=== Exercise directions ===
Word for word, transcribe all the entries shown below.

=== Supplied data ===
--------
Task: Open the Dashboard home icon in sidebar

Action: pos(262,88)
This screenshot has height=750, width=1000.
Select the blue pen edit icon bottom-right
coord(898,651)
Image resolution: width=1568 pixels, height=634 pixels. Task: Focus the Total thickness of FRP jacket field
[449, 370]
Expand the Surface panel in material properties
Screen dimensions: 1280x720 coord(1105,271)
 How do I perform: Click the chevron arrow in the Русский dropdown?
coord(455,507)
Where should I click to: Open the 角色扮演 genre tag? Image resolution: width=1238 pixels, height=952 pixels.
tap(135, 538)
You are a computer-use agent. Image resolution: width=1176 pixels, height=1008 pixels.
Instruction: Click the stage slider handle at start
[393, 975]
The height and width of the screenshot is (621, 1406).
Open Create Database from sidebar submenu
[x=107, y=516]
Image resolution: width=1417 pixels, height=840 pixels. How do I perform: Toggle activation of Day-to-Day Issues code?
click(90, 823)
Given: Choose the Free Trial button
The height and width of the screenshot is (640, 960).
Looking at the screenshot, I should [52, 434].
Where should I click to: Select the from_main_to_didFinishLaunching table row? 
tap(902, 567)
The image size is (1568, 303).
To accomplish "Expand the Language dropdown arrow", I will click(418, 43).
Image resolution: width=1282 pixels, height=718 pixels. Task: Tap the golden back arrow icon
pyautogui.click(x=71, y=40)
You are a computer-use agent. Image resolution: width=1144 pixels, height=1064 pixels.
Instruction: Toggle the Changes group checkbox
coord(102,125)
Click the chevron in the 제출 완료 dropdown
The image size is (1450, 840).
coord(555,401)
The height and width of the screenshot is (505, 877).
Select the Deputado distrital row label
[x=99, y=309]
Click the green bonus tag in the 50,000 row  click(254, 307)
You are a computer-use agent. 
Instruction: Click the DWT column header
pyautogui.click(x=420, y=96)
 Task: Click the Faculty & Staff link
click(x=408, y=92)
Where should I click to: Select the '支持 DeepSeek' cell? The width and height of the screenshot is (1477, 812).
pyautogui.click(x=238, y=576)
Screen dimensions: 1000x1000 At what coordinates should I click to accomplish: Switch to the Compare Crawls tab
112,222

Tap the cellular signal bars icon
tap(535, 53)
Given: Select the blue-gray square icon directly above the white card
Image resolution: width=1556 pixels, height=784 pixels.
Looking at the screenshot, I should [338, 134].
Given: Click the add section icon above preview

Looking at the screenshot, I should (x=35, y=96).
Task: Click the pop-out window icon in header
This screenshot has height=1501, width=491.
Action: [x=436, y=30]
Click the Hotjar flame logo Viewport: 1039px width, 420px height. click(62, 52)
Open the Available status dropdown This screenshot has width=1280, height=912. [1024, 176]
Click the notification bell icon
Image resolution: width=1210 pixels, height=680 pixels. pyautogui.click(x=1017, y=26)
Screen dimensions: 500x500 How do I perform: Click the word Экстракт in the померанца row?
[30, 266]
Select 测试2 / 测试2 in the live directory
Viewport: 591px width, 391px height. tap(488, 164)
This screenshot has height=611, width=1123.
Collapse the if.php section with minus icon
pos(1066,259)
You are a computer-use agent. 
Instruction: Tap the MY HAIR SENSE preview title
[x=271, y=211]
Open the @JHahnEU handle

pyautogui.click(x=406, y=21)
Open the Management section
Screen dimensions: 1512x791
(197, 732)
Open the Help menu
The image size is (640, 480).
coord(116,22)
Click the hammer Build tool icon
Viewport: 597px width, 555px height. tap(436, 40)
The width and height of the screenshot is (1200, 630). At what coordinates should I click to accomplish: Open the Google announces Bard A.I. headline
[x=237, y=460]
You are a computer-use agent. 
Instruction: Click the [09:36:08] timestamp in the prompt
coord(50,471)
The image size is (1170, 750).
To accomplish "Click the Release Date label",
--------
=== Solution to this problem ===
Task: Open the Dashboard home icon in sidebar

Action: pos(262,88)
This screenshot has height=750, width=1000.
Select the blue pen edit icon bottom-right
coord(898,651)
Image resolution: width=1568 pixels, height=634 pixels. Task: Focus the Total thickness of FRP jacket field
[449, 370]
Expand the Surface panel in material properties
Screen dimensions: 1280x720 coord(1105,271)
 How do I perform: Click the chevron arrow in the Русский dropdown?
coord(455,507)
Where should I click to: Open the 角色扮演 genre tag? Image resolution: width=1238 pixels, height=952 pixels.
tap(135, 538)
You are a computer-use agent. Image resolution: width=1176 pixels, height=1008 pixels.
Instruction: Click the stage slider handle at start
[393, 975]
The height and width of the screenshot is (621, 1406).
Open Create Database from sidebar submenu
[x=107, y=516]
Image resolution: width=1417 pixels, height=840 pixels. How do I perform: Toggle activation of Day-to-Day Issues code?
click(90, 823)
Given: Choose the Free Trial button
The height and width of the screenshot is (640, 960).
Looking at the screenshot, I should [52, 434].
Where should I click to: Select the from_main_to_didFinishLaunching table row? 
tap(902, 567)
The image size is (1568, 303).
To accomplish "Expand the Language dropdown arrow", I will click(418, 43).
Image resolution: width=1282 pixels, height=718 pixels. Task: Tap the golden back arrow icon
pyautogui.click(x=71, y=40)
You are a computer-use agent. Image resolution: width=1144 pixels, height=1064 pixels.
Instruction: Toggle the Changes group checkbox
coord(102,125)
Click the chevron in the 제출 완료 dropdown
The image size is (1450, 840).
coord(555,401)
The height and width of the screenshot is (505, 877).
Select the Deputado distrital row label
[x=99, y=309]
Click the green bonus tag in the 50,000 row  click(254, 307)
You are a computer-use agent. 
Instruction: Click the DWT column header
pyautogui.click(x=420, y=96)
 Task: Click the Faculty & Staff link
click(x=408, y=92)
Where should I click to: Select the '支持 DeepSeek' cell? The width and height of the screenshot is (1477, 812).
pyautogui.click(x=238, y=576)
Screen dimensions: 1000x1000 At what coordinates should I click to accomplish: Switch to the Compare Crawls tab
112,222

Tap the cellular signal bars icon
tap(535, 53)
Given: Select the blue-gray square icon directly above the white card
Image resolution: width=1556 pixels, height=784 pixels.
Looking at the screenshot, I should [338, 134].
Given: Click the add section icon above preview

Looking at the screenshot, I should (x=35, y=96).
Task: Click the pop-out window icon in header
This screenshot has height=1501, width=491.
Action: [x=436, y=30]
Click the Hotjar flame logo Viewport: 1039px width, 420px height. click(62, 52)
Open the Available status dropdown This screenshot has width=1280, height=912. [1024, 176]
Click the notification bell icon
Image resolution: width=1210 pixels, height=680 pixels. pyautogui.click(x=1017, y=26)
Screen dimensions: 500x500 How do I perform: Click the word Экстракт in the померанца row?
[30, 266]
Select 测试2 / 测试2 in the live directory
Viewport: 591px width, 391px height. tap(488, 164)
This screenshot has height=611, width=1123.
Collapse the if.php section with minus icon
pos(1066,259)
You are a computer-use agent. 
Instruction: Tap the MY HAIR SENSE preview title
[x=271, y=211]
Open the @JHahnEU handle

pyautogui.click(x=406, y=21)
Open the Management section
Screen dimensions: 1512x791
(197, 732)
Open the Help menu
The image size is (640, 480).
coord(116,22)
Click the hammer Build tool icon
Viewport: 597px width, 555px height. tap(436, 40)
The width and height of the screenshot is (1200, 630). At what coordinates should I click to accomplish: Open the Google announces Bard A.I. headline
[x=237, y=460]
You are a computer-use agent. 
Instruction: Click the [09:36:08] timestamp in the prompt
coord(50,471)
The image size is (1170, 750).
To accomplish "Click the Release Date label",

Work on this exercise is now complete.